Monday, June 17, 2013

Errant, I

many pledge allegiance to the "blood god"
I pledge allegiance to the freaky horse
who watches over me as I sleep (K. Silem Mohammad)

My mind is ebbing low these days, at least when it turns to the question of the universities. Now, due to certain peculiarities of my personal history my hope for society as a whole, and my enjoyment of culture in general, passes unavoidably through my thoughts and feelings about the university, much as a priest, I would imagine, is constrained in his enjoyment of life by his attitudes about the church. In my case, of course, for the analogy to hold we'd have to imagine a somewhat rogue or at least errant priest. One who holds no office and is a member of no established order.

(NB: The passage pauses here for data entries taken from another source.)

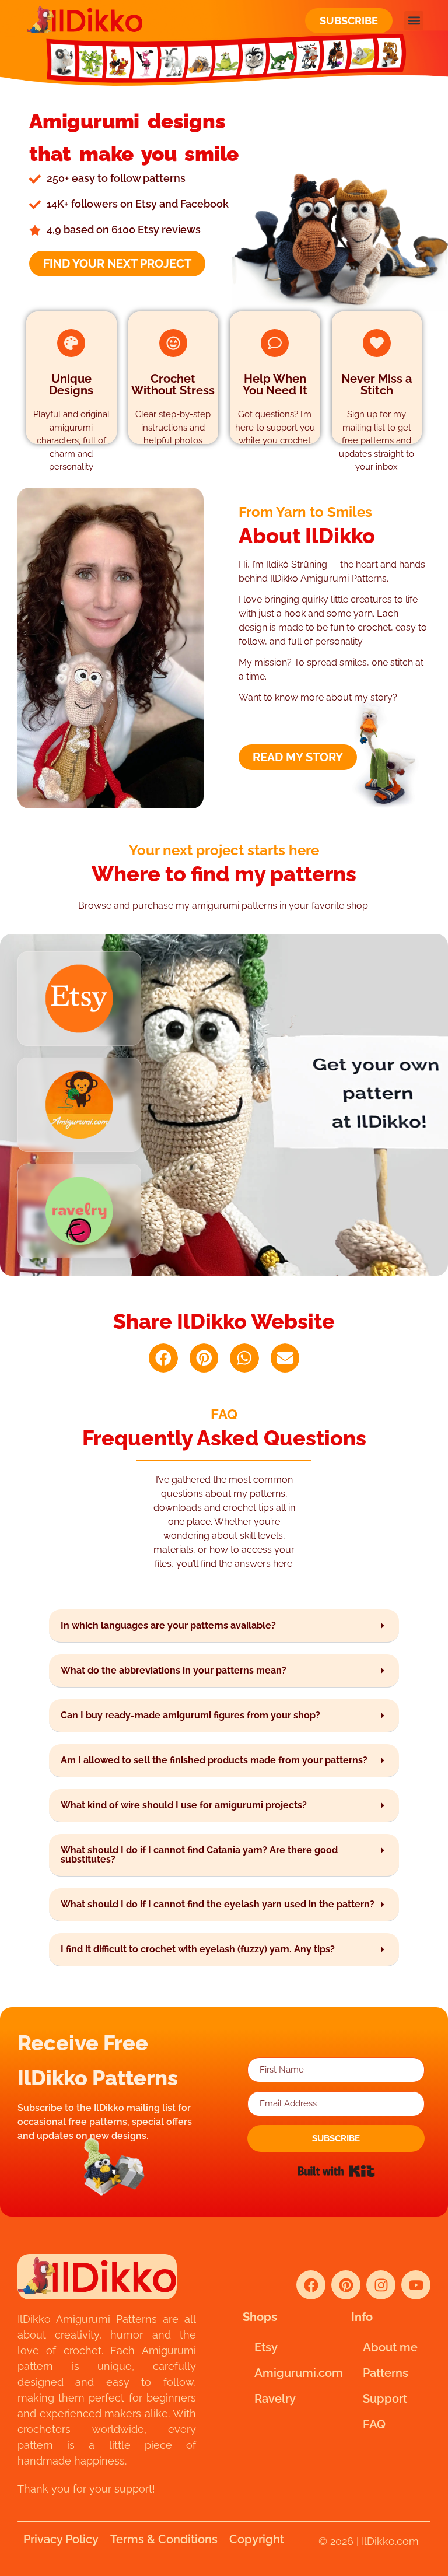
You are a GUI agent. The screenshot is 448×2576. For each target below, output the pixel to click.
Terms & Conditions (164, 2539)
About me (390, 2347)
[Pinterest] (345, 2285)
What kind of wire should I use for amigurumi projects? (184, 1805)
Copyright (256, 2539)
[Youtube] (415, 2285)
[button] (414, 20)
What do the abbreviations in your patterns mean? (173, 1670)
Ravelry (275, 2399)
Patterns (385, 2373)
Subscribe (349, 21)
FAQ (374, 2424)
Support (385, 2399)
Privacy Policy (61, 2539)
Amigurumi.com (288, 2373)
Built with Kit (336, 2171)
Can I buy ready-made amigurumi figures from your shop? (190, 1715)
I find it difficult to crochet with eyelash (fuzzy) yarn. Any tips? (198, 1949)
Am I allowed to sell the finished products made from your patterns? (214, 1760)
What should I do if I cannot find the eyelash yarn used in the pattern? (217, 1904)
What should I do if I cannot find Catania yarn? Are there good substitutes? (199, 1855)
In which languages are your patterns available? (168, 1625)
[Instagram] (381, 2285)
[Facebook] (311, 2285)
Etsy (266, 2347)
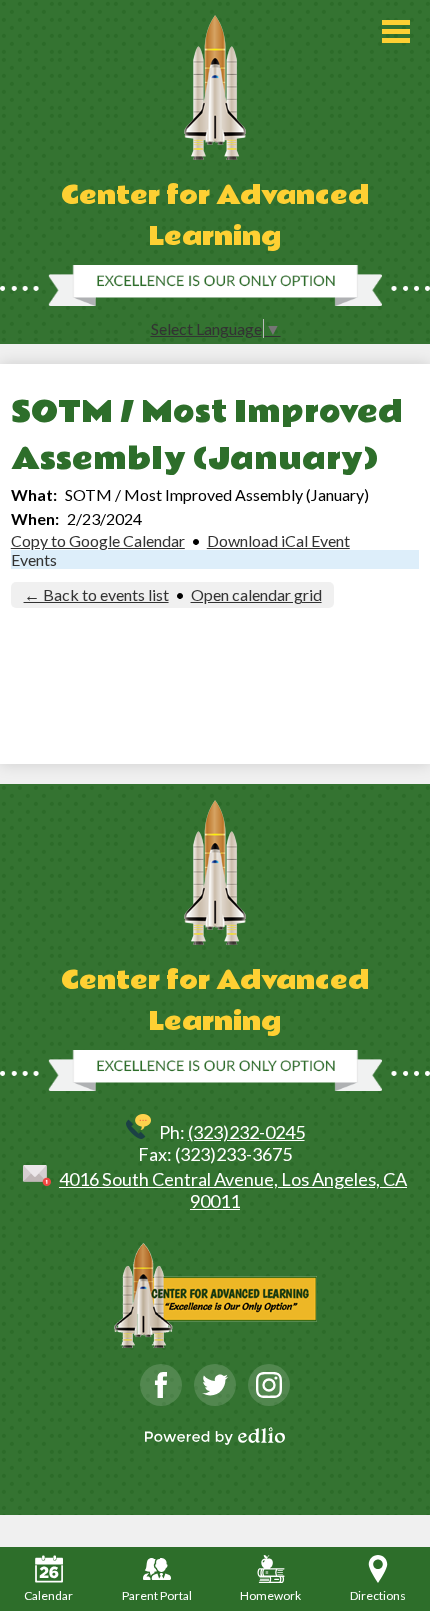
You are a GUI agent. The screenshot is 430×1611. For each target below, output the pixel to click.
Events (34, 559)
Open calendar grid (256, 594)
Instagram (269, 1385)
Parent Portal (157, 1595)
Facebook (161, 1385)
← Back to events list (96, 594)
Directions (378, 1595)
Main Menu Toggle (396, 31)
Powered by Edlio (215, 1436)
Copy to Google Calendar (98, 540)
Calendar (48, 1595)
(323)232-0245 (246, 1132)
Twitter (215, 1385)
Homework (270, 1595)
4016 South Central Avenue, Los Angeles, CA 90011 (233, 1190)
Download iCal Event (278, 540)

In any case, I just reread Adam Kirsch's "A Poet's Warning", about W.H. Auden's "Under Which Lyre" from 1946. He quotes a couple of important stanzas, and then comments:

Thou shalt not do as the dean pleases,
Thou shalt not write thy doctor’s thesis
On education,
Thou shalt not worship projects nor
Shalt thou or thine bow down before
Administration.

Thou shalt not answer questionnaires
Or quizzes upon World-Affairs,
Nor with compliance
Take any test. Thou shalt not sit
With statisticians nor commit
A social science.

This advice is half-joking, but only half. For Auden is reminding his Harvard audience that all the official apparatus of the university is extraneous to its highest purpose, which is to cultivate freedom and inwardness. It is a message that still needs to be heard today, when the expense of higher education forces so many students to look at it as an investment, rather than an adventure.

I find myself increasingly unable to laugh. It seems to me that since WWII we have been half-jokingly compliant with too many initiatives that deserved, at the very least, our half-hearted recalcitrance. Lately, they aren't getting even that.

We have let the powers that be, or the forces of history, or whoever we've pledged our allegiance to, convince us that the cultivation of the freedom of inwardness (note the important role that privacy plays in this) is an outdated and somewhat quaint affectation, perhaps even a dangerous extravagance. Accordingly, we have slowly undermined the institution that was supposed to give dignity to what happens in the privacy of our own minds, and in the intimacy that can be established between any two of them. By converting education into essentially training in managing projects, passing tests, and holding tenable opinions about world affairs, we have, to use T.S. Eliot's similar formuation "confine[d] knowledge to whatever can be put into a useful shape for examinations, drawing-rooms, or the still more pretentious modes of publicity." Only that which can be made public appears now to matter.